[Questions]:
a. Reproduce word for word the part of the IDE timeout post that begins at the words "CurCHS=1654/16/63, CurSects=1667232, LBA=yes, LBAsects=1667232" and stops after "is on SCSI.".
b. Resume the IDE timeout post from its final sentence.

[Text passage]:
Re: [PATCH] off-by-1 error in ide-probe (2.4.x)

From: Paul Gortmaker (p_gortmaker@yahoo.com)
Date: Thu Mar 22 2001 - 04:26:22 EST


Jens Axboe wrote:

> You don't need a slow disk, it's trivial to provoke 256 sector sized
> request on even the fastest disk available. People hit it all the time,
> just with working drives...

Here is an update on the 255 vs 256 IDE issue. As Jens said, if it
screws up on every 256, then I shouldn't have to try at all to trip
it up - a simple dd should do it (but it doesn't). So I thought I'd
test some more & collect up the details before posting again.

Offending disk:
--------------
 Model=Maxtor 7850 AV, FwRev=OA7X5B57, SerialNo=********
 Config={ HardSect NotMFM HdSw>15uSec Fixed DTR>5Mbs FmtGapReq }
 RawCHS=1654/16/63, TrkSize=0, SectSize=0, ECCbytes=11
 BuffType=3(DualPortCache), BuffSize=64kB, MaxMultSect=8, MultSect=8
 DblWordIO=yes, maxPIO=2(fast), DMA=yes, maxDMA=1(medium)
 CurCHS=1654/16/63, CurSects=1667232, LBA=yes, LBAsects=1667232
 tDMA={min:150,rec:150}, DMA modes: sword0 sword1 *sword2 *mword0
 IORDY=on/off, tPIO={min:180,w/IORDY:150}, PIO modes: mode3

System Details:
--------------
Installed as primary (and only device) on ide1, which is a VL-bus
PIO card on 40MHz bus, booting with idebus=40, Am5x86-WT (i.e. 486)
in a Gigabyte SiS '471 chipset board. Disk tuned with "-c1 -m8 -u1".
Interface ide0 on same card has 2Gig Maxtor on it, which does not
appear to have problems (easier to show a failure happens than prove a
failure will never happen...) ide0 is not in use during failures, as
root fs is on SCSI.

Failure Cases:
--------------
My "test" at the moment consists of:
    nice -n20 make bootstrap > make.log 2>&1 & tail -f make.log
while also doing a:
    while [ 1 ]; do gunzip -vt some-7MB-o-cruft.tar.gz ; sleep 60 ; done
The GCC src & the tarball are on problem disk. The sleep ensures the
gcc build has pushed the tarball out of the 24MB of RAM. This then gives:

  hdc: lost interrupt
  hdc: status error: status=0x58 { DriveReady SeekComplete DataRequest }

in less than an hour (it varies of course). The one case where I happened
to "see" it fail, the drive LED stayed on (drive quiet, no seeks) until
the timer fired off and printed the message(s). Some times (3 out of 13
failures so far) I have seen the more suspect:

  hdc: irq timeout: status=0x58 { DriveReady SeekComplete DataRequest }
  ide1: unexpected interrupt, status=0x58, count=1
  hdc: status error: status=0x58 { DriveReady SeekComplete DataRequest }
  hdc: drive not ready for command

all with the same timestamp in the syslog. (IRQ timeout followed by
unexpected IRQ ... ??? Hrrm.)

[Raw data]:
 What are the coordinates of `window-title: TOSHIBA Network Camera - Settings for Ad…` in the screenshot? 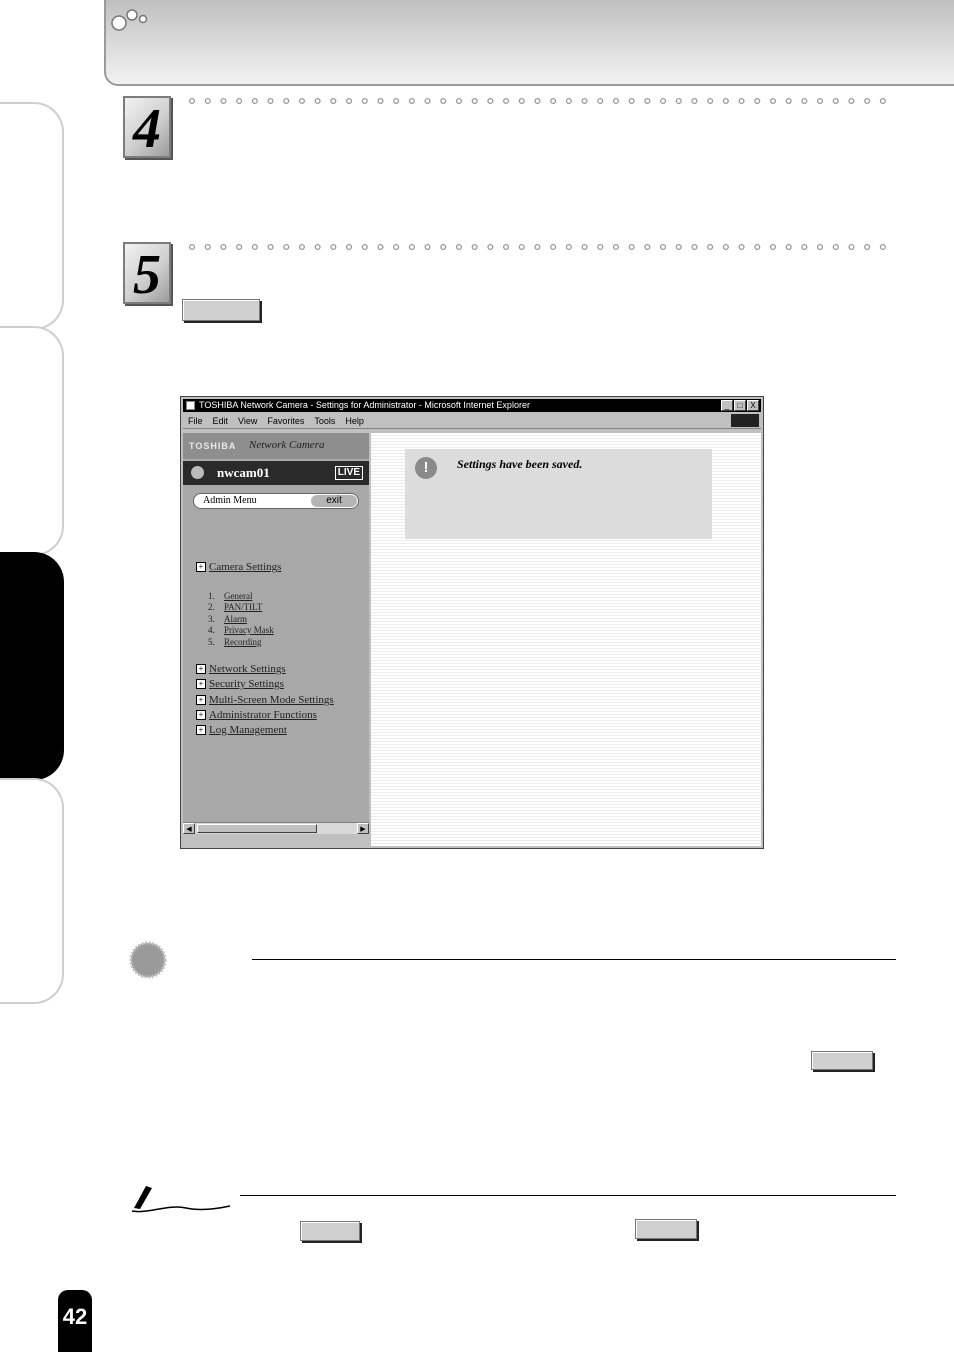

[Answers]:
a.
CurCHS=1654/16/63, CurSects=1667232, LBA=yes, LBAsects=1667232
 tDMA={min:150,rec:150}, DMA modes: sword0 sword1 *sword2 *mword0
 IORDY=on/off, tPIO={min:180,w/IORDY:150}, PIO modes: mode3

System Details:
--------------
Installed as primary (and only device) on ide1, which is a VL-bus
PIO card on 40MHz bus, booting with idebus=40, Am5x86-WT (i.e. 486)
in a Gigabyte SiS '471 chipset board. Disk tuned with "-c1 -m8 -u1".
Interface ide0 on same card has 2Gig Maxtor on it, which does not
appear to have problems (easier to show a failure happens than prove a
failure will never happen...) ide0 is not in use during failures, as
root fs is on SCSI.

b.
Most times gzip will get invalid data when a failure happens, but on
occasion random cruft has appeared in the GCC source that stops the
build. Forcing a re-read from the disk will return the correct data
in both cases. I haven't seen corrupt writes (at least none I've
detected yet...)

Compiler/Kernel:
----------------
I went back and double checked (2.4.3-pre4) breaks on 256 but works
reliably on 255. I have confirmed this for both gcc-2.95.2 and
gcc-2.7.2 (with appropriate workarounds for old gcc bugs) so it
shouldn't be a compiler issue.

More interesting is that I took a bone stock 2.2.18, which still uses
MAX_SECTORS (==128) in ide-probe.c and changed that to 256. This
caused 2.2.18 to fail in exactly the same way under the same test.
The 2.2.18 kernel without this change will complete the whole gcc
build without fail (on a 486-24MB, with gzip eating CPU, this takes
a while...)

Conclusions:
------------
I don't see this problem on any other machines, which includes some
pretty lame hardware (even an early 40MB *stepper motor* based WD IDE
seems to behave OK on 256).

So the 255 (or even the old 128) fixes things vs. 256, but I'd feel
better being 100% sure why. (i.e. is 255 a "fix" or a perturbation that
happens to paper over something else). If time permits, I will try
swapping hda with hdc - that will get the problem disk off of the
possibly noisy IRQ15 - and see what happens then. If it truly is a
one-off buggy disk, then maybe the fix is a large hammer, not a patch.

Ok, I think that is about as detailed as I can get. Ask if I left
something out. Commentary welcome, even an <aol> Me too! </aol>.

Paul.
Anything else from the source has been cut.